Even with the internet making copying extraordinarily easy and difficult to police, it’s not a free ride as the Piratbyran people found out when its leaders were prosecuted by the Swedish police.
For instance, anyone–blogger,webm aster or print designer can go to Google images, type in a subject (try “anarchy”) and, boom, up come images suitable for online or print media (such as the ones on both of these pages). Who owns a particular image isn’t even clear as it might have come from a site that took it from somewhere else.

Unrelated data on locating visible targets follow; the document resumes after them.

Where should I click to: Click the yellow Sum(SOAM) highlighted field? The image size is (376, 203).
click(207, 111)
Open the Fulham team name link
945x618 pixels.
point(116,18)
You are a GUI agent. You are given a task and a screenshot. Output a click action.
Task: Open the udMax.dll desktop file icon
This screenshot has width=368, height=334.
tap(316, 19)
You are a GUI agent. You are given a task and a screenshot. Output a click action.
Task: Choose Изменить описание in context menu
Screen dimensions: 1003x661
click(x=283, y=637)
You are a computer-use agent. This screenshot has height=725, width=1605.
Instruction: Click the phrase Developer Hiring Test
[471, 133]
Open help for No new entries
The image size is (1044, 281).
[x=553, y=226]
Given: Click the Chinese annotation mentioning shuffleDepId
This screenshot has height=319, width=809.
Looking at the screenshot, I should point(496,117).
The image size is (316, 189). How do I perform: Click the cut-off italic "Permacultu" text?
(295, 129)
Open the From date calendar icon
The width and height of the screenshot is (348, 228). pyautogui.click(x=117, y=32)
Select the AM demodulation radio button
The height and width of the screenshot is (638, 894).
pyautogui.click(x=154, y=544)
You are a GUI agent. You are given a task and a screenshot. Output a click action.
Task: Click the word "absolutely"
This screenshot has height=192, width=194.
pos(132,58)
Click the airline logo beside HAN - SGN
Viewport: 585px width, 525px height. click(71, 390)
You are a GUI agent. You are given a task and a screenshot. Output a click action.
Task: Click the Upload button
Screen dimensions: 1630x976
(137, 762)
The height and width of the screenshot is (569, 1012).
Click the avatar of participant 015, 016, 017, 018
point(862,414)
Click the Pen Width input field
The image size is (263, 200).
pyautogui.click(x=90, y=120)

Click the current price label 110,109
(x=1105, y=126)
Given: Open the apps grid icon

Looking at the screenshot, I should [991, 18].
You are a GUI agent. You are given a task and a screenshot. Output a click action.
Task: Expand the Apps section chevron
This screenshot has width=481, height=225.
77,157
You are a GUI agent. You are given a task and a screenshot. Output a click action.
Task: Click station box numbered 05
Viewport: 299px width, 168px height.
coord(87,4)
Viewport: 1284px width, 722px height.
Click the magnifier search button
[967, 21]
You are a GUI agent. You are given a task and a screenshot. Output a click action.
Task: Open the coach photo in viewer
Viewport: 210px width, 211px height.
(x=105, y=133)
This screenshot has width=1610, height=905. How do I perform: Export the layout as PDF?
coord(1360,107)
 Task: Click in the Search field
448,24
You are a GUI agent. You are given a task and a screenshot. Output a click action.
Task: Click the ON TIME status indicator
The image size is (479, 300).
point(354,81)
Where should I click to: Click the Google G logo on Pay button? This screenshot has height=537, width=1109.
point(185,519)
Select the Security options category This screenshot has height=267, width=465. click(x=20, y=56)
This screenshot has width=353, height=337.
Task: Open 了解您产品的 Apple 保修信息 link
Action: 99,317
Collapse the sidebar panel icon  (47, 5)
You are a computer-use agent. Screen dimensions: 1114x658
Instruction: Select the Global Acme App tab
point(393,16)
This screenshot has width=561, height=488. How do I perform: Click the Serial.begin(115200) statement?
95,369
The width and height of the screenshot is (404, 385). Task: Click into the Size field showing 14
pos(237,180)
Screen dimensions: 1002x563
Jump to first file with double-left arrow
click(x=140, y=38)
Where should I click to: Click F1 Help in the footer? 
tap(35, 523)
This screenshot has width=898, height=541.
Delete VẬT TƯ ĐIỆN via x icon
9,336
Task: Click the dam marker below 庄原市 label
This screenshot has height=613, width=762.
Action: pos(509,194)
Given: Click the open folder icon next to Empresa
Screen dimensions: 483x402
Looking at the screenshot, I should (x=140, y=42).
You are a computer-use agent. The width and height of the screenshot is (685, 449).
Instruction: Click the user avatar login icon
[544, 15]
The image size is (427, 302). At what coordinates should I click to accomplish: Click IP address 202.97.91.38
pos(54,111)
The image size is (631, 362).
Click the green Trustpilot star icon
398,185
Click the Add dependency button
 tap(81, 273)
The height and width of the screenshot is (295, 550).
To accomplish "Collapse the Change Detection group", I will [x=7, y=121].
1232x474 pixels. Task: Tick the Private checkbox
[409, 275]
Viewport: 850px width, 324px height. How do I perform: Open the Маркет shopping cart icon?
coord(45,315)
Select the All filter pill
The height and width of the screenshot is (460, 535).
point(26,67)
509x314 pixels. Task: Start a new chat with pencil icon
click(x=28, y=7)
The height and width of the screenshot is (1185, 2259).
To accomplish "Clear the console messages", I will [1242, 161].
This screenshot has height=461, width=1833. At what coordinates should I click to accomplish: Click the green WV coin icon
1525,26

Always looking for ways to make a buck, there are companies, such as Righthaven LLC, that files hundreds of lawsuits against sometimes hapless bloggers who had no idea they were appropriating copyrighted material and wound up being threatened with “willful infringement,” that could result in fines up to $150,000. In one set of cases filed by Righthaven on behalf of The Denver Post, a photo of airport security went viral and has been reproduced at least 300 times.
The argument that content providers will not produce if they cannot be guaranteed payment applies mainly to those interested in protecting their work within the arena of capitalist exchange. To those whose motivation is outside that definition, such as this publication and others like it, copyright protection is of no concern.
So, be careful what you grab off the internet, realize that all of our creations are protected by the state whether we want them to be or not, and how you label your work says a lot about you.